Selon un manuel élaboré par l’UNESCO, le patrimoine culturel immatériel est défini comme des pratiques, des représentations, d’expressions, de connaissances et de savoir-faire – ainsi que des instruments, des objets, des artefacts et des espaces culturels qui leur sont associés – que les communautés, groupes, et dans certains cas, individus, reconnaissent comme faisant partie de leur patrimoine culturel.

Ces éléments, toujours selon ce document, se manifestent dans les domaines suivants: les traditions et expressions orales, y compris la langue comme vecteur du patrimoine culturel immatériel ; les arts de la scène ; les pratiques sociales, les rituels et les évènements festifs ; les connaissances et les pratiques concernant la nature et l’univers ; l’artisanat traditionnel.

 

2.     Classée au rang mondial, la « soup joumou » échappe-t-elle aux menaces de la mondialisation  

L’inscription de la « soup joumou » au patrimoine culturel immatériel de l’humanité ne veut pas dire qu’elle échappe aux menaces de la mondialisation. Selon l’UNESCO, le patrimoine culturel immatériel évolue constamment, et se trouve enrichi par chaque nouvelle génération. L’agence onusienne poursuit que toutes les pratiques du PCI sont menacées et mises en péril par la mondialisation. Sauvegarder ce patrimoine est nécessaire, sinon il risque d’être perdu ou relégué en tant que pratique appartenant au passé.   

 

3.  Pourquoi le comité a-t-il choisi de soumettre la « soup joumou » et non le konpa dirèk, dous makòs, diri ak lalo… ?

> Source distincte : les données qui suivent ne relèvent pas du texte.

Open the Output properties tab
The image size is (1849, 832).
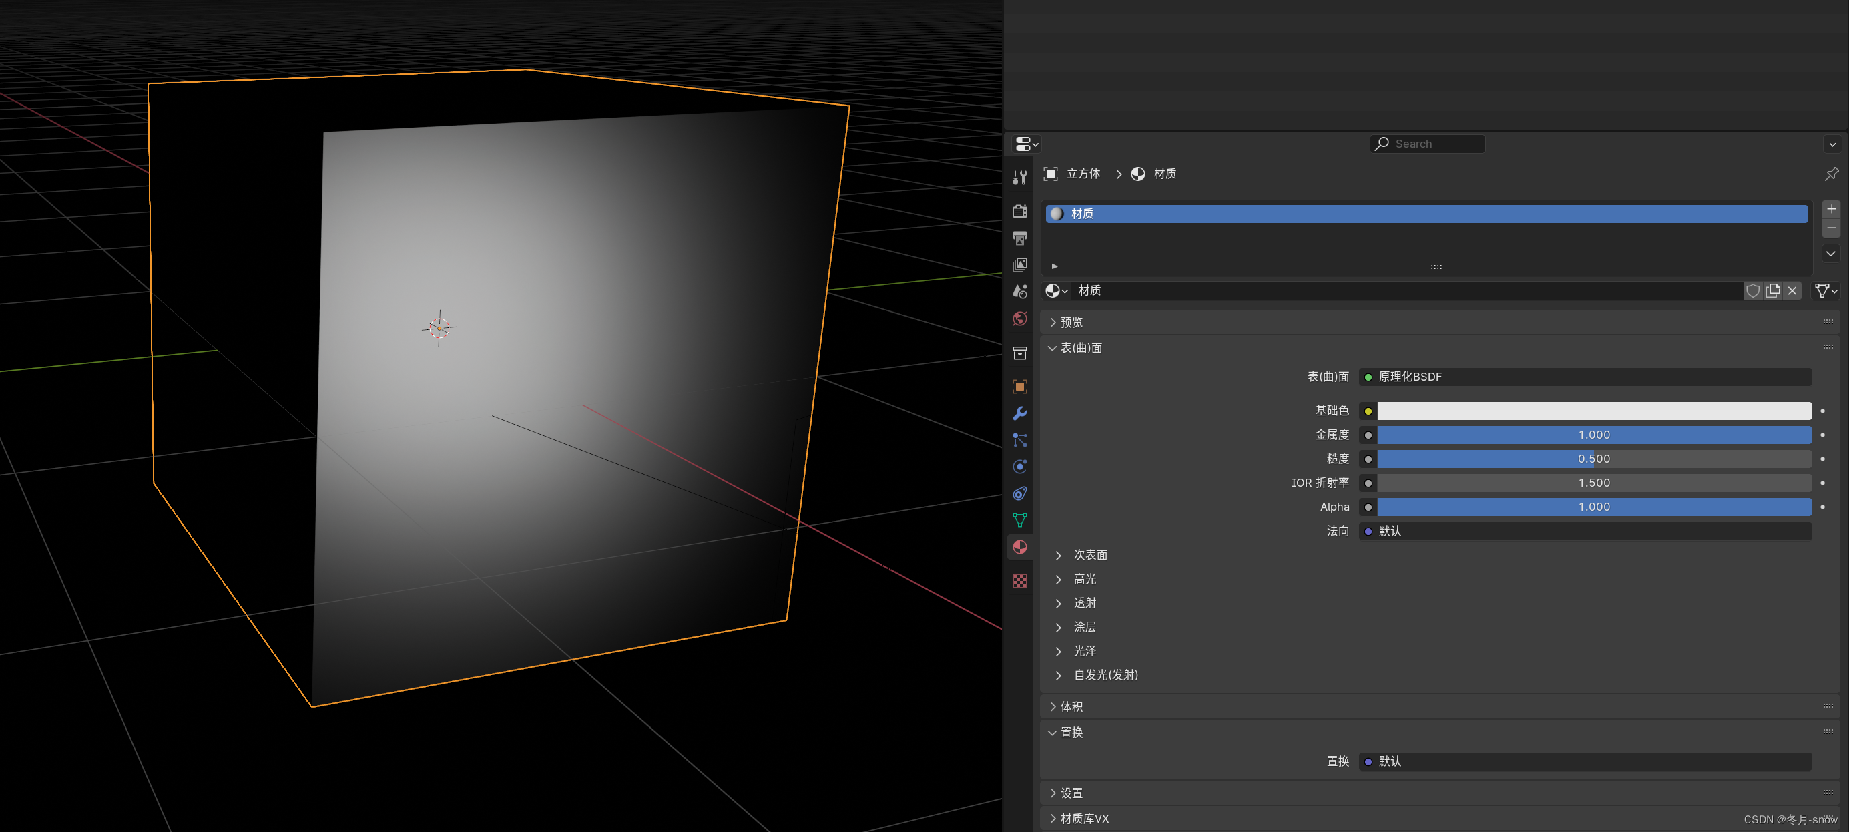point(1019,238)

Les éléments du patrimoine culturel immatériel haïtien sont nombreux: la musique (le konpa dirèk), la gastronomie (diri ak lalo, dous makòs…), les devinettes, etc. Parmi tous ces éléments, pourquoi le comité a-t-il choisi de soumettre la « soup joumou » ? Interviewé par Le National, l’enseignant-chercheur Kesler Bien-Aimé, sociologue-photographe et consultant en conservation et en gestion du patrimoine culturel, répond : « La soup joumou est transversale, c’est-à-dire elle met tous les Haïtiens ensemble quelles que soient leurs confessions religieuses. » C’est un élément identitaire de convivialité qui, ajoute-t-il, n’a soulevé aucun désaccord au sein du comité lors de ce choix.

 

4. Par quels moyens ou comment peut-on rendre vivante la « soup joumou » ?

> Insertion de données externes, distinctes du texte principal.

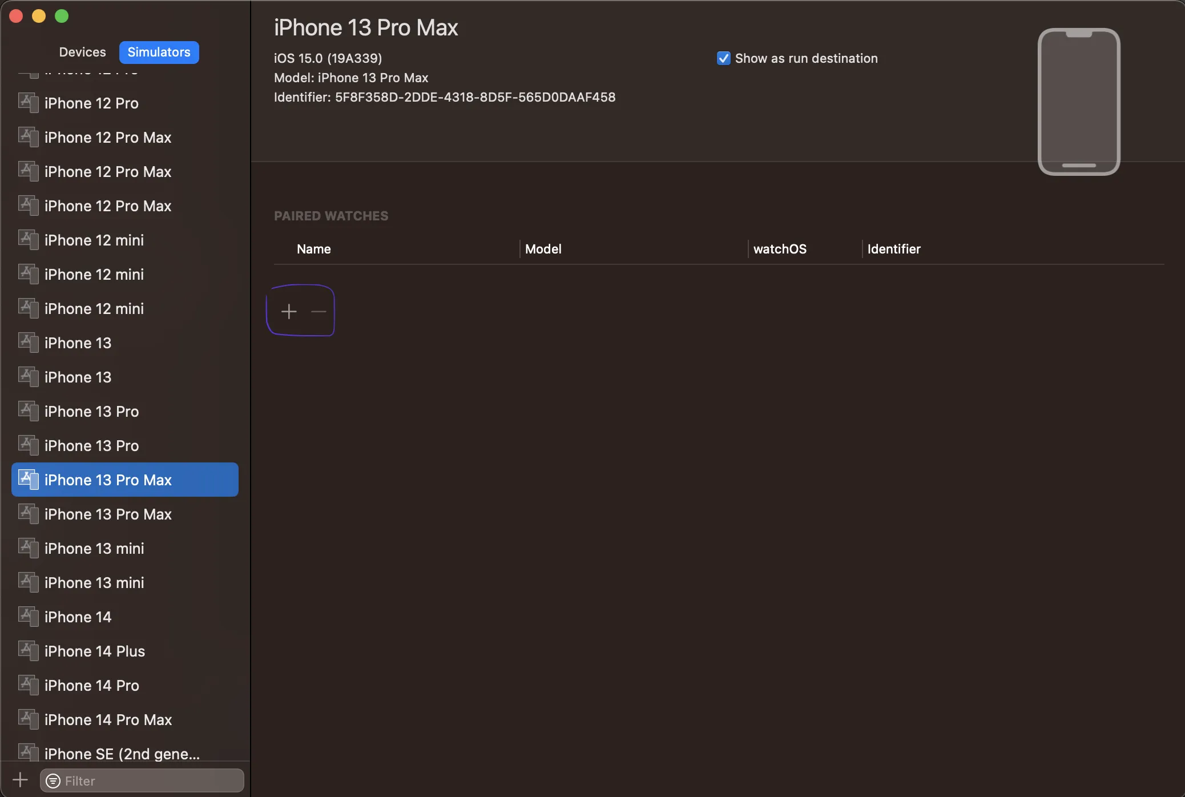Viewport: 1185px width, 797px height.
Task: Click the watchOS column header
Action: pos(780,249)
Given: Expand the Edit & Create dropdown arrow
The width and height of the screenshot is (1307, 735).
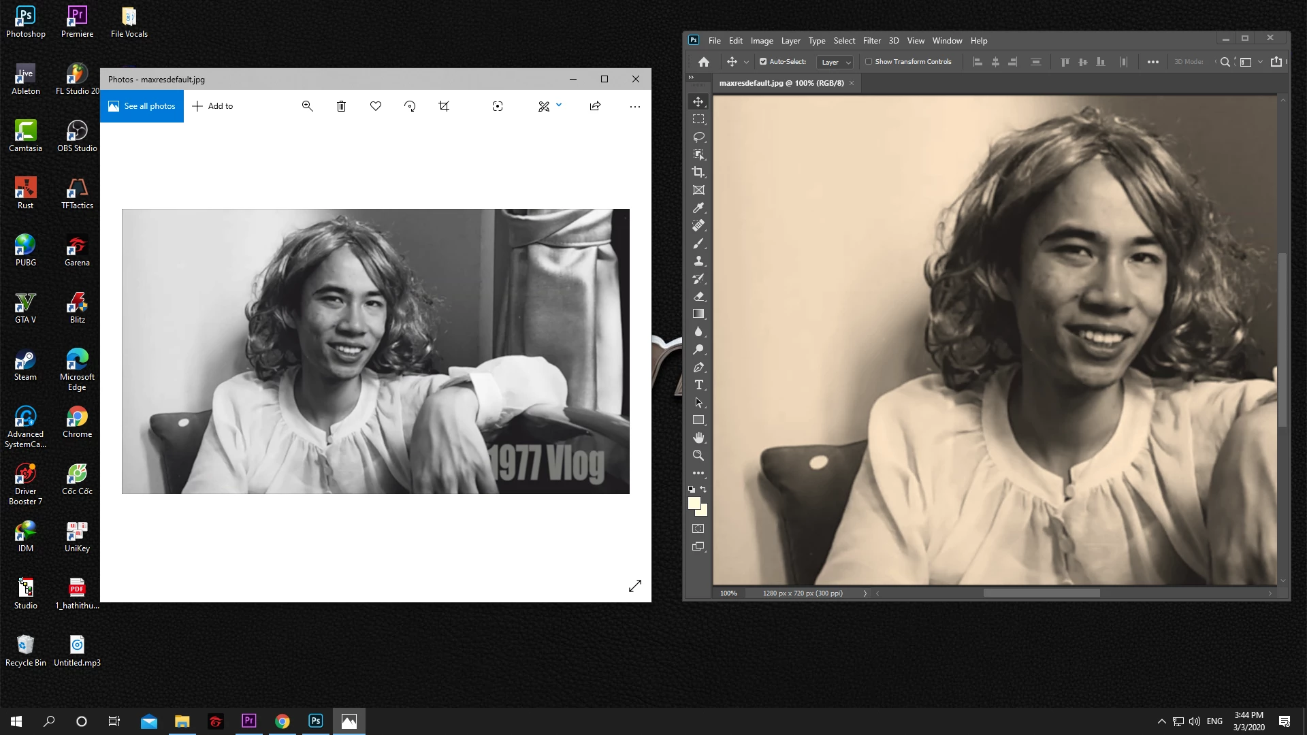Looking at the screenshot, I should [559, 105].
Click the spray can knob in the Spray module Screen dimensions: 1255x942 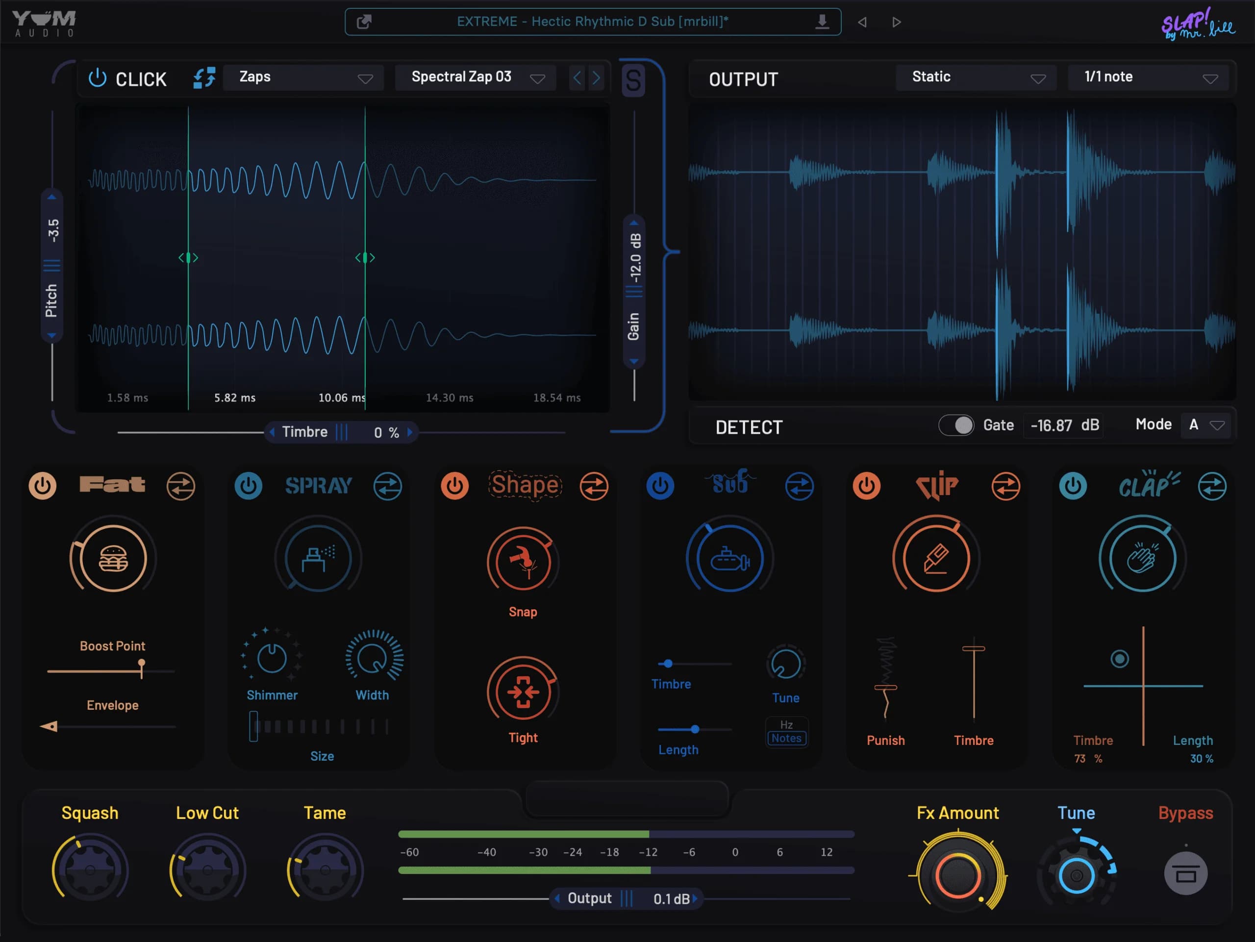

Tout patrimoine culturel risque de disparaître s’il n’est pas valorisé. Après l’inscription de la « soup joumou » au PCI de l’humanité, la boucle n’est pas bouclée. Elle doit rester vivante. Pour ce faire, un ensemble de stratégies et d’initiatives sont proposées. À ce titre, on retient : l’identification et la documentation de ce patrimoine, la recherche, la préservation, la promotion, la mise en valeur ou la transmission. Ces initiatives seront possibles par l’éducation formelle et non formelle.

 

5. Doit-on appliquer l’uniformisation à la « soup joumou » comme PCI de l’humanité ?

La sauvegarde de la « soup joumou » est un enjeu de taille. Comme élément de l’identité du peuple haïtien, des gens peuvent tenter de rendre ses recettes uniformes. Même s’il doit y avoir des ingrédients de base, les recettes de la « soup joumou » ne sont pas les mêmes aux yeux de tous. Contrairement aux autres, il y a des gens qui y mettent du pain, du macaroni… Donc parler de l’uniformisation de la « soup joumou » comme PCI serait un danger majeur. Pour parapher l’UNESCO, certes, la préservation du PCI, et surtout sa transmission aux générations futures le renforce et le maintient en vie. Mais elle lui permet d’évoluer dans le temps  et de s’adapter.

 

6. Quelles seront les retombées pour Haïti ?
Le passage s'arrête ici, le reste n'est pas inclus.